→ What to produce
Using the article on the Supreme Court and the healthcare law, explain in one to three sentences why experts see the 11th Circuit case as the most likely vehicle for a Supreme Court ruling.

--- Reading text ---

The Supreme Court kicks off its new term Monday, and perhaps its biggest case in what is shaping up to be a landmark-filled term will concern the constitutionality of President Obama's healthcare overhaul law.
Challenges to its constitutionality have been filtering up the through judicial system, but the August decision from the 11th Circuit Court of Appeals invalidating the act's individual mandate requiring all citizens to have health insurance is the one experts say has the best chance to be the vehicle for a Supreme Court ruling. "Everybody has viewed the 11th Circuit case as the main event, as the one with all the states, the most developed arguments," says Tom Goldstein, the publisher of SCOTUSblog who has argued 22 cases before the high court. "It's been uniformly recognized as the more significant case."
Assuming the court does use the 11th Circuit case to pass judgment on the law's constitutionality, here's how court watchers say events are likely to unfold:
Appealing up. Last Wednesday, all three parties in the case—the federal government, a group of 26 states, and nongovernmental petitioners that include the National Federation of Independent Business—filed petitions asking the Supreme Court to take up the case..

--- Record extracts ---

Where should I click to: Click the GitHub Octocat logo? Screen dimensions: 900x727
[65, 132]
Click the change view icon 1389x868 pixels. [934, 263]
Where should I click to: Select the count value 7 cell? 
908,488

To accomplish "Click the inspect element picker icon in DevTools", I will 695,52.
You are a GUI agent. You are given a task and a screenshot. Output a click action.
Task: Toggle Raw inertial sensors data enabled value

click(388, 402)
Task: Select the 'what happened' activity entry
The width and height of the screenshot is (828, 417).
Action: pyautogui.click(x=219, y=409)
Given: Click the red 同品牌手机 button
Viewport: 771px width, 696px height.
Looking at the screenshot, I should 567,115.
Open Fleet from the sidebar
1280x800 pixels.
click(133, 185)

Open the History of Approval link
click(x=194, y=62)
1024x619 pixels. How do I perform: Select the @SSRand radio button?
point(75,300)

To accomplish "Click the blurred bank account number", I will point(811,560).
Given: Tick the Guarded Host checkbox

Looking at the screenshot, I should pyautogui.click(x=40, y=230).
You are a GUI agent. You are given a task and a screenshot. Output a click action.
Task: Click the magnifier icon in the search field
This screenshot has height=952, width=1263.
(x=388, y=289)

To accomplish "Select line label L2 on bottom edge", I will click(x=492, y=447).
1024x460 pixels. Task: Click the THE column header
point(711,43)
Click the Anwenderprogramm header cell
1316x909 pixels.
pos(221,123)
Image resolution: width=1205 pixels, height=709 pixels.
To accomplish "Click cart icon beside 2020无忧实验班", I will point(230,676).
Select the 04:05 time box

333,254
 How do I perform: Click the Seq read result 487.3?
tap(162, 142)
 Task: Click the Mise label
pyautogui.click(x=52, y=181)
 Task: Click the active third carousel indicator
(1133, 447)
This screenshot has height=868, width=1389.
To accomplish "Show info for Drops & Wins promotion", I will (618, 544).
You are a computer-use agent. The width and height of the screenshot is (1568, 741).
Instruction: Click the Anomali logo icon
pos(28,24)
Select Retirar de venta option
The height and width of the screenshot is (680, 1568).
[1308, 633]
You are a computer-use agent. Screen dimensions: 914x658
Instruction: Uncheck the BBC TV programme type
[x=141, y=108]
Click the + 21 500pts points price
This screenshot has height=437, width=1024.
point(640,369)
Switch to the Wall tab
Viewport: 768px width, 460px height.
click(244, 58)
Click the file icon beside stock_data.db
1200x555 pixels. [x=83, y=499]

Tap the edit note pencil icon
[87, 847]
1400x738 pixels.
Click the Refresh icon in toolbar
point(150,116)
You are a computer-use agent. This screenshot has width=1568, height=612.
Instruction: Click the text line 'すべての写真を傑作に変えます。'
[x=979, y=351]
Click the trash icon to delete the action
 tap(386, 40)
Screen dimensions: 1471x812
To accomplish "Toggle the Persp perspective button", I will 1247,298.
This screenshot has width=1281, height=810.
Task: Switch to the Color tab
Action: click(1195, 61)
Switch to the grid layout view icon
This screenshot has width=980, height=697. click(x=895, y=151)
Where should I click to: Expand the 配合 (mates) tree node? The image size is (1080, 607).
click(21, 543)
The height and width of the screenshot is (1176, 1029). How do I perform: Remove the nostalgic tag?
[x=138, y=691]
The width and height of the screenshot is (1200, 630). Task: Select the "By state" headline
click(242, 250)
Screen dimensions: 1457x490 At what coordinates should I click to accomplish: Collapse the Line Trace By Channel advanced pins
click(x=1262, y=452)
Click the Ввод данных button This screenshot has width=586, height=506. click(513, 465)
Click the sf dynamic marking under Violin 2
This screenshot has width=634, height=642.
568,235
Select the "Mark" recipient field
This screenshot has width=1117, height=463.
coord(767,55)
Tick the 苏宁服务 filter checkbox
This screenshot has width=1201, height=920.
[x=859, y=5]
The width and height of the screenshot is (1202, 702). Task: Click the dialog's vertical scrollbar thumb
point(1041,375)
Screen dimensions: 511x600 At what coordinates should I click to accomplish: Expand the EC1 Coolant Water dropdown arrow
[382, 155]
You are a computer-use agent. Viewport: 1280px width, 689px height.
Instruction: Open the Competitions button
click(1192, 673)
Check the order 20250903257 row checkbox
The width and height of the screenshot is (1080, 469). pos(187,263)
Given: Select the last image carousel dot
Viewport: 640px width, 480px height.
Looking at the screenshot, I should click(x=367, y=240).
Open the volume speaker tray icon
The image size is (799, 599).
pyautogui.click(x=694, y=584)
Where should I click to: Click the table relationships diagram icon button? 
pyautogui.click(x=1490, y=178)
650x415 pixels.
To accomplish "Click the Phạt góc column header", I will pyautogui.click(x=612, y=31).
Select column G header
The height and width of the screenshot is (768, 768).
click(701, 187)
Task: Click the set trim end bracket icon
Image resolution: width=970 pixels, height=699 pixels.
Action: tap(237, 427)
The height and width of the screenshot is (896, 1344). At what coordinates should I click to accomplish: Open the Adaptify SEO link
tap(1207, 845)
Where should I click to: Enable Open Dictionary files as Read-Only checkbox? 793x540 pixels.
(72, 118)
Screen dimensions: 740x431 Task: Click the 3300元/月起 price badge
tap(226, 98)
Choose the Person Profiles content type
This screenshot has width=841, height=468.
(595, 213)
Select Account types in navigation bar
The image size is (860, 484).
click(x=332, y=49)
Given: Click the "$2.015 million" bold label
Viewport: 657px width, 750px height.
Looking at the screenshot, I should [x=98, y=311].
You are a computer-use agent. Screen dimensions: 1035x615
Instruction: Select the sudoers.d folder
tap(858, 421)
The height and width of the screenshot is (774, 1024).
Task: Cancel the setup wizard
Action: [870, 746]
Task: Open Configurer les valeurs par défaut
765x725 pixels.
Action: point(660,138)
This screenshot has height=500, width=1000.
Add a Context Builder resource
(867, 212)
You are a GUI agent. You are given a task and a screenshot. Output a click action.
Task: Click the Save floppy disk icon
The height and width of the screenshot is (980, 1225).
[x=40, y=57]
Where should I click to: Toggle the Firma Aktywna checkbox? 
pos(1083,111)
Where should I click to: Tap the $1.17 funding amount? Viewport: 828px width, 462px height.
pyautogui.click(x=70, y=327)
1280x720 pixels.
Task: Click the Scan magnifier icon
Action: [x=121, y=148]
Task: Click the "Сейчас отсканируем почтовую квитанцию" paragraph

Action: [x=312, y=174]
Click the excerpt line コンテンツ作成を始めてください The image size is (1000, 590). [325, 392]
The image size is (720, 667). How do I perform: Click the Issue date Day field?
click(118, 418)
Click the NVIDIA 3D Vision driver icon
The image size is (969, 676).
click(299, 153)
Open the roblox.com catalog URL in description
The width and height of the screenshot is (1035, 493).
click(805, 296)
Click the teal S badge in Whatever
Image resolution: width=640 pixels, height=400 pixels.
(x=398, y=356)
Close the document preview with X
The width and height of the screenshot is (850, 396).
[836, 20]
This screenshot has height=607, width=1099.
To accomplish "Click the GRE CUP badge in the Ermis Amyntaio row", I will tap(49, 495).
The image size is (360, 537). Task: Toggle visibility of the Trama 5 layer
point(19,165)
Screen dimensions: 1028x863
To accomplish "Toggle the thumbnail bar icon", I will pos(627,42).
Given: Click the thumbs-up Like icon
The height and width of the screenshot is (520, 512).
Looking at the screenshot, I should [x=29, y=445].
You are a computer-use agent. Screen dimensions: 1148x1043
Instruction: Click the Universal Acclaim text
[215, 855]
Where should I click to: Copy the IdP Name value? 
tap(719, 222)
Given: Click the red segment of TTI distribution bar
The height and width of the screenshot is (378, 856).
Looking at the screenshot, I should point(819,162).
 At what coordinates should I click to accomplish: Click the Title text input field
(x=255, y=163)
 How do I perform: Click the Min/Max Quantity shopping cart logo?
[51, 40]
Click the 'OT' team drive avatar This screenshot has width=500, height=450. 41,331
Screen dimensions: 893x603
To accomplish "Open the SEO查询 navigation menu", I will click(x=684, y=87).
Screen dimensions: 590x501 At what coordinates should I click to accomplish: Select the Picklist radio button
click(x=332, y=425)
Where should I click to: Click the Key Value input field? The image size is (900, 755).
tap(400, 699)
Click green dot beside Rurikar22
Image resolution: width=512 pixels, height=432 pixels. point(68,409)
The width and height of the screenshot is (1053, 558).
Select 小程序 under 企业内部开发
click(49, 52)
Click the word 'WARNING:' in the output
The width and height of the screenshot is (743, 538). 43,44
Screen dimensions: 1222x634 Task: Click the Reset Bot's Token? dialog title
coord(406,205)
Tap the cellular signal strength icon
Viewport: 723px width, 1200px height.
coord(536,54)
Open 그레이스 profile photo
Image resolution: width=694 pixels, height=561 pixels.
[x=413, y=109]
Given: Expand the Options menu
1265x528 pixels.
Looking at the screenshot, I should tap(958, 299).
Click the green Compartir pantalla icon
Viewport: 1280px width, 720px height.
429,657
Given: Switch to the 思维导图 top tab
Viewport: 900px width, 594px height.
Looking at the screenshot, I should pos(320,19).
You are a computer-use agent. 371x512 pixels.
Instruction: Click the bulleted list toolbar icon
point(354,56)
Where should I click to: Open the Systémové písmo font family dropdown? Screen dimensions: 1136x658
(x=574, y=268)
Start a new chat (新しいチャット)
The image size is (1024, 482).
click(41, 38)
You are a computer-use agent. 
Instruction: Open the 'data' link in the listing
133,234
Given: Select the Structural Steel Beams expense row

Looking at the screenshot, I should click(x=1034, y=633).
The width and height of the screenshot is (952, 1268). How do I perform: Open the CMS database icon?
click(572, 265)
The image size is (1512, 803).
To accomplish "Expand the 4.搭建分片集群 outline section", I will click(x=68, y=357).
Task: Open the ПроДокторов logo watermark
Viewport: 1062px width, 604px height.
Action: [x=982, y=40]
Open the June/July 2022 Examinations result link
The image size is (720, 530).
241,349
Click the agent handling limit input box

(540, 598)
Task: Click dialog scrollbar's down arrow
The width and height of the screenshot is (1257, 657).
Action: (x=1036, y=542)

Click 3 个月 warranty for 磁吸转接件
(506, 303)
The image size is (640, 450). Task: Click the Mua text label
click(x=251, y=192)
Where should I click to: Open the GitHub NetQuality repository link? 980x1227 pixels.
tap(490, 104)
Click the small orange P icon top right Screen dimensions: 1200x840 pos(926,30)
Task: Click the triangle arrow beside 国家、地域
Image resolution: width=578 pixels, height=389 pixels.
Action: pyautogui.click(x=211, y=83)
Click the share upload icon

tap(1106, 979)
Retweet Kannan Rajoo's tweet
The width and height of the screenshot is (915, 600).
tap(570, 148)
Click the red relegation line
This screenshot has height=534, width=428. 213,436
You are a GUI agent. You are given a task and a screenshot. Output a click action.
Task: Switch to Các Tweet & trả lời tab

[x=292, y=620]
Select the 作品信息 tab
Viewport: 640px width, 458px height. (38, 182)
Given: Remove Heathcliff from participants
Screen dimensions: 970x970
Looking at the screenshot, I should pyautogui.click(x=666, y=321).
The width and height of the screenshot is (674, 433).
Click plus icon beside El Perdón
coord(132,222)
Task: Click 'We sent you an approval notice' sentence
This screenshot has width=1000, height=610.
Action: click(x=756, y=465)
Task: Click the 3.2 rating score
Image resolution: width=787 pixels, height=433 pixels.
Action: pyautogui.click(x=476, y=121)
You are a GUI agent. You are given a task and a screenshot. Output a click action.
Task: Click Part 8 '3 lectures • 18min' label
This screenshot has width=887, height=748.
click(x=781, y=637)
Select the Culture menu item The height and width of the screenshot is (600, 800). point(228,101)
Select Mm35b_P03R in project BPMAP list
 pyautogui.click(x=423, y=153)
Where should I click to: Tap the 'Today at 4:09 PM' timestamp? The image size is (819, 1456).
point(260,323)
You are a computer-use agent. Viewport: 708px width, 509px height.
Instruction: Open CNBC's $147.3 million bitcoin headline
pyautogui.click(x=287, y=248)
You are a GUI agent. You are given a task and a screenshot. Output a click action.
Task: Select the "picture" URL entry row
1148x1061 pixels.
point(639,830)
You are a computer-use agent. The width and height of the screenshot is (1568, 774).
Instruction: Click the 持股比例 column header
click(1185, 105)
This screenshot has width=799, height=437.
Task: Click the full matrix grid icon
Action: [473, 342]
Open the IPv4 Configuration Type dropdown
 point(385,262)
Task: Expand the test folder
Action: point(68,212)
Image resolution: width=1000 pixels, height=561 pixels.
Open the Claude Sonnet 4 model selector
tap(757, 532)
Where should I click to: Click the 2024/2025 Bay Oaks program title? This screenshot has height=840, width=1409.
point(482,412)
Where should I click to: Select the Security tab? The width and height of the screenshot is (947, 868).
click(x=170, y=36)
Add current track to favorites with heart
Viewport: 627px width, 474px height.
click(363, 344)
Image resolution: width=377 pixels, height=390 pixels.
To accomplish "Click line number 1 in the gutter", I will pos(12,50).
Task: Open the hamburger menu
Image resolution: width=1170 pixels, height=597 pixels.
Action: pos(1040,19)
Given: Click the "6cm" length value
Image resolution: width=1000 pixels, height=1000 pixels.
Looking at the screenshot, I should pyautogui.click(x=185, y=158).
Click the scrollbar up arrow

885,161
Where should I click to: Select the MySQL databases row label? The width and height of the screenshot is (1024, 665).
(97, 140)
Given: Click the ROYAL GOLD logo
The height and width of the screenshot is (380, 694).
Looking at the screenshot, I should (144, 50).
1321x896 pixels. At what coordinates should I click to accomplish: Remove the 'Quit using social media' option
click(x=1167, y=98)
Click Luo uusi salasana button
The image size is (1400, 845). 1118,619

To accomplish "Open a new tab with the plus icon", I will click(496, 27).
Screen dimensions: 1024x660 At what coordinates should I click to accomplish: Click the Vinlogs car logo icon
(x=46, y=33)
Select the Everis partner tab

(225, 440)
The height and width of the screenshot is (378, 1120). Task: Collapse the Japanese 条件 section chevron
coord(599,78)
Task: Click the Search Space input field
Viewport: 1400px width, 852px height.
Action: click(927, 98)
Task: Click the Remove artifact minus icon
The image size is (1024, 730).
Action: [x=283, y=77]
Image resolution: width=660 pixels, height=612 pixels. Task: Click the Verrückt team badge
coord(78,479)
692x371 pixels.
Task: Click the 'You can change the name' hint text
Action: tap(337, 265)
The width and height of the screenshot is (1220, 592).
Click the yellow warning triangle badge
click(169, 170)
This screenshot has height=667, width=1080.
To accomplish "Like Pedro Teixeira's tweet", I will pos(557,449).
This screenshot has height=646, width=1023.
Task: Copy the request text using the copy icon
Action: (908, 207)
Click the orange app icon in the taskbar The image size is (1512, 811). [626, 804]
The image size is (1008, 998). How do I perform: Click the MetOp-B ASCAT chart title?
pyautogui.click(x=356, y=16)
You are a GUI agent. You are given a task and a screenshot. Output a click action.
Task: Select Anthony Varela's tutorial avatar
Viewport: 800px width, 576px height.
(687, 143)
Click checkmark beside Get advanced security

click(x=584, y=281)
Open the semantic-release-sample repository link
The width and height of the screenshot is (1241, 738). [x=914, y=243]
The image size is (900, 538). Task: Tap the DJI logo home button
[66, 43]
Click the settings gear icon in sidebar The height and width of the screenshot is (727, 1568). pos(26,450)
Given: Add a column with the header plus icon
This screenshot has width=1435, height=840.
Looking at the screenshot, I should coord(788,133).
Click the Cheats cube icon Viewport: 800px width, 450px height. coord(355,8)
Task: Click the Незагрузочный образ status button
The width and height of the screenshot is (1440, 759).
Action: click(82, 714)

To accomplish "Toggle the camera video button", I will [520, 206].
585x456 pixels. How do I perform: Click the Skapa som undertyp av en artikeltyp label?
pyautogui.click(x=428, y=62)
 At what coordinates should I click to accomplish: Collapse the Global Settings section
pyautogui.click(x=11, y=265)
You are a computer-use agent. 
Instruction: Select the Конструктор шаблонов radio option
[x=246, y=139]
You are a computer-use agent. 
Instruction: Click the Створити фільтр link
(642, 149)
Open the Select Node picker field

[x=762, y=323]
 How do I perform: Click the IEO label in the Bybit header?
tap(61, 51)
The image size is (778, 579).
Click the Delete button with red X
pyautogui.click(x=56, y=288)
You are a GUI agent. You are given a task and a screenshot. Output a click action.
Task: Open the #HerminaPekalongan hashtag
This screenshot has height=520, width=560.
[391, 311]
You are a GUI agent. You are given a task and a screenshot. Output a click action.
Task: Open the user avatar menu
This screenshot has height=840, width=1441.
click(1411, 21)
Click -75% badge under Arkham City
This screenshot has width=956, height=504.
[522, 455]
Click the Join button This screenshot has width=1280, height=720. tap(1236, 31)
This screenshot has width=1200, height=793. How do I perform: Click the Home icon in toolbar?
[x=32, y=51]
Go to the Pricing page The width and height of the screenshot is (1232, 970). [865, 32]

---

→ Answer box
According to Tom Goldstein, the 11th Circuit case has been viewed as "the main event" because it is the one with all the states and the most developed arguments. For that reason it has been uniformly recognized as the more significant case.